Source information:
__________
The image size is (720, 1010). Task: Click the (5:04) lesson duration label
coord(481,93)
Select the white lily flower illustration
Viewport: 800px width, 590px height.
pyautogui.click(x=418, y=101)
__________
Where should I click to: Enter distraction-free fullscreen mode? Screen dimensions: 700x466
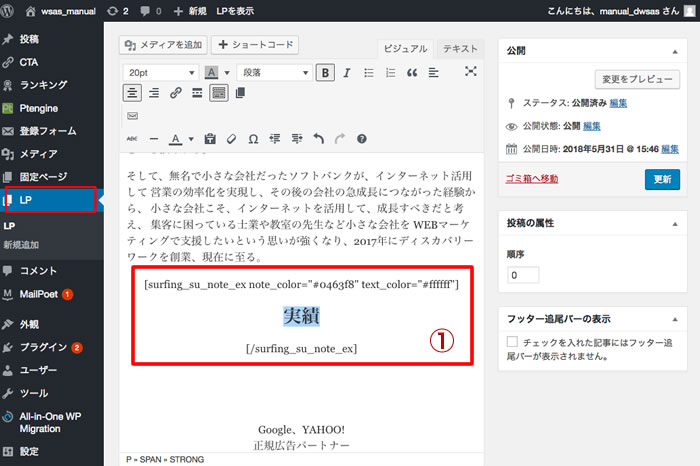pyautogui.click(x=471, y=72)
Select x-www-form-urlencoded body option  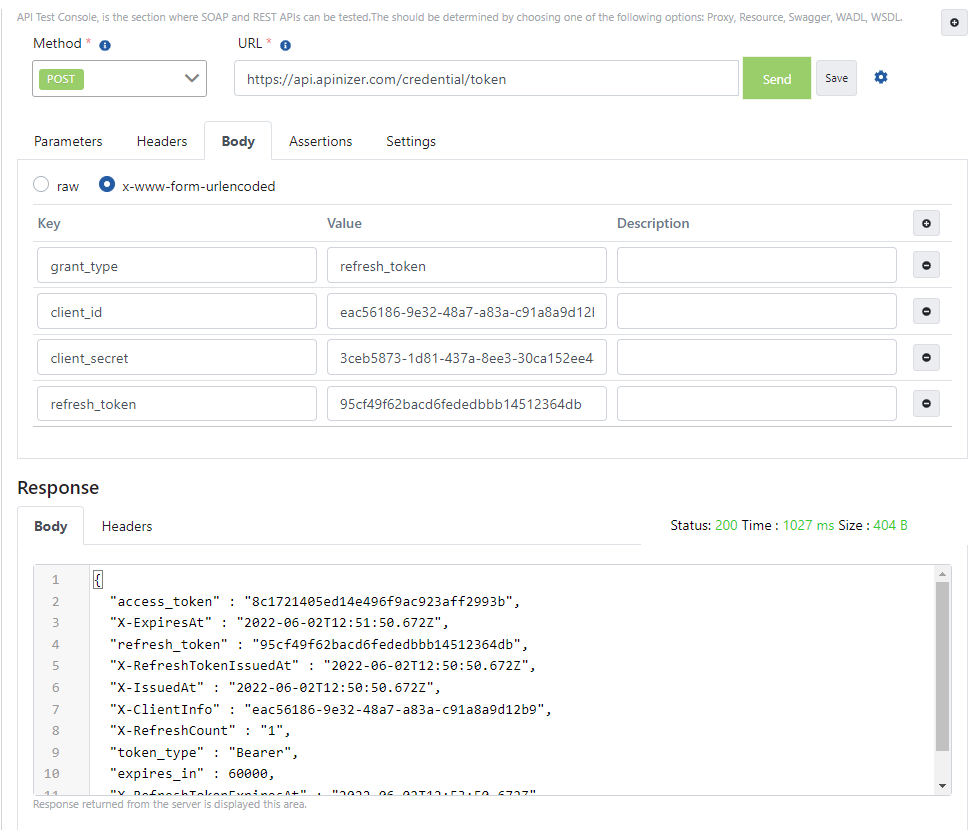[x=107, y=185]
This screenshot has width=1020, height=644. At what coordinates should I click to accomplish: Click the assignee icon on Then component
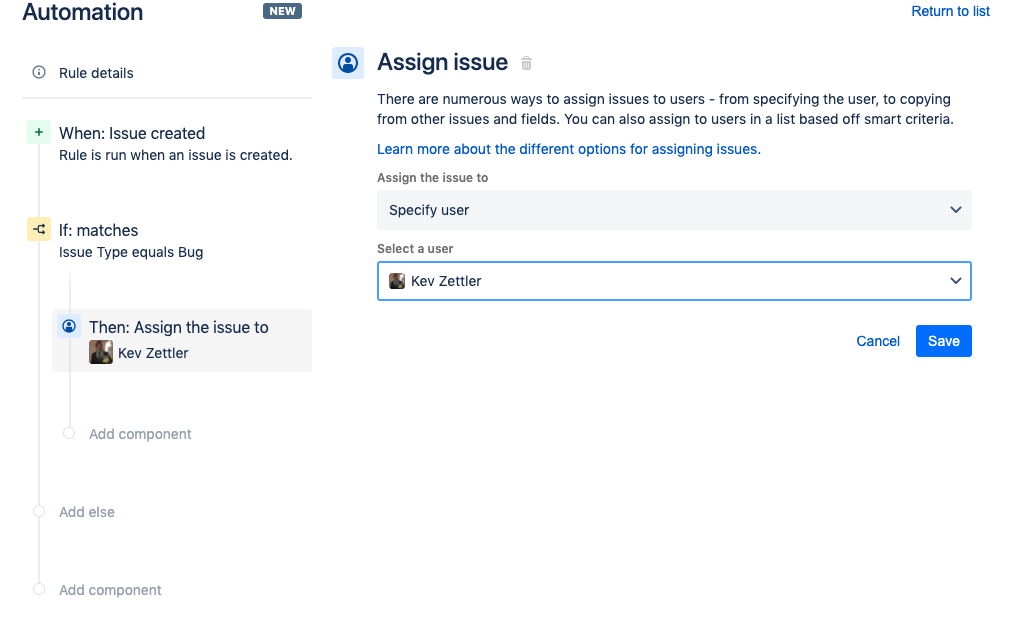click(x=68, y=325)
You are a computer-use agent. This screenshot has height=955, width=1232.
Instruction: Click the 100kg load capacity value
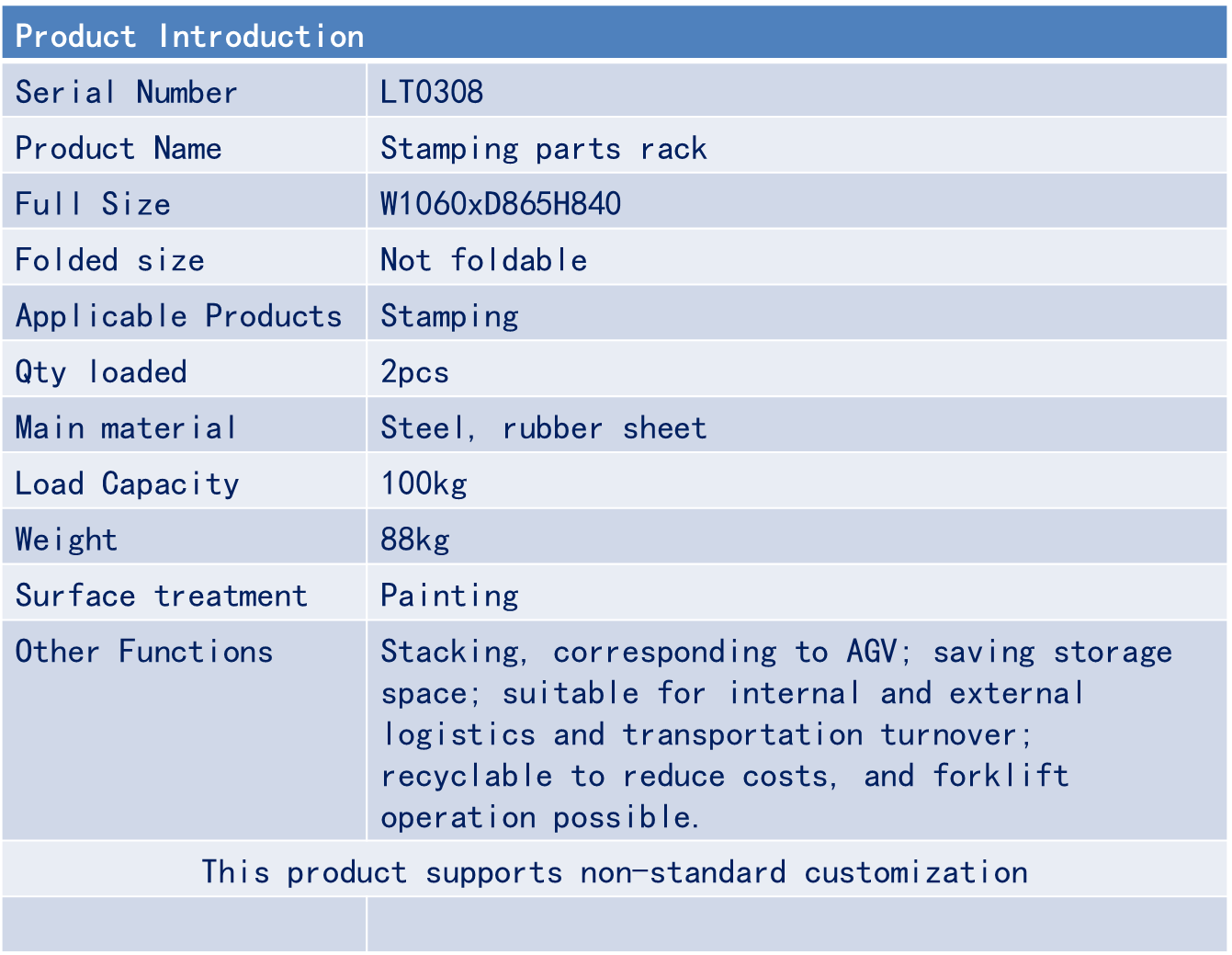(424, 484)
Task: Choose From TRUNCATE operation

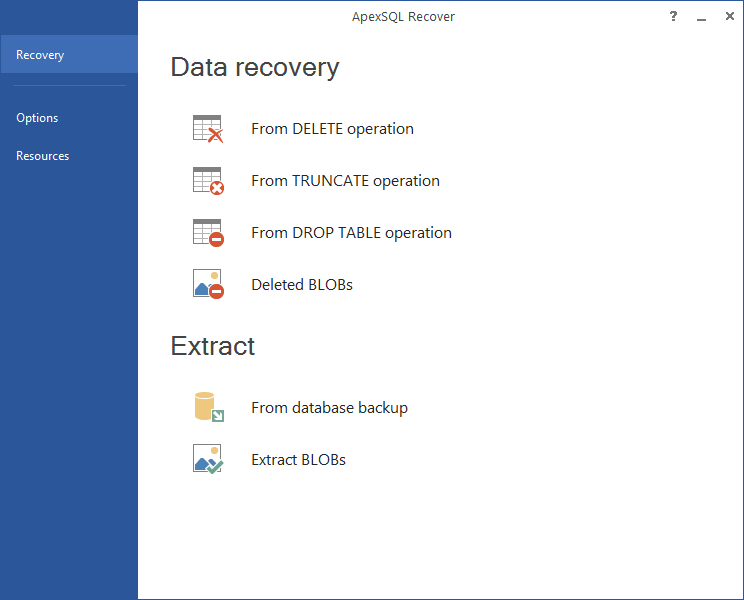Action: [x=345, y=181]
__________
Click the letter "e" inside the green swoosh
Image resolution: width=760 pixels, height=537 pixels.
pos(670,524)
__________
What is required: In the records above, find the line with "This screenshot has width=1020, height=644.". Print exactly from there through the line with "You are a computer-use", minus the pictures.

The completed task:
This screenshot has width=1020, height=644. At what coordinates should I click to accomplish: Click the assignee icon on Then component
click(x=68, y=325)
You are a computer-use agent. This screenshot has height=955, width=1232.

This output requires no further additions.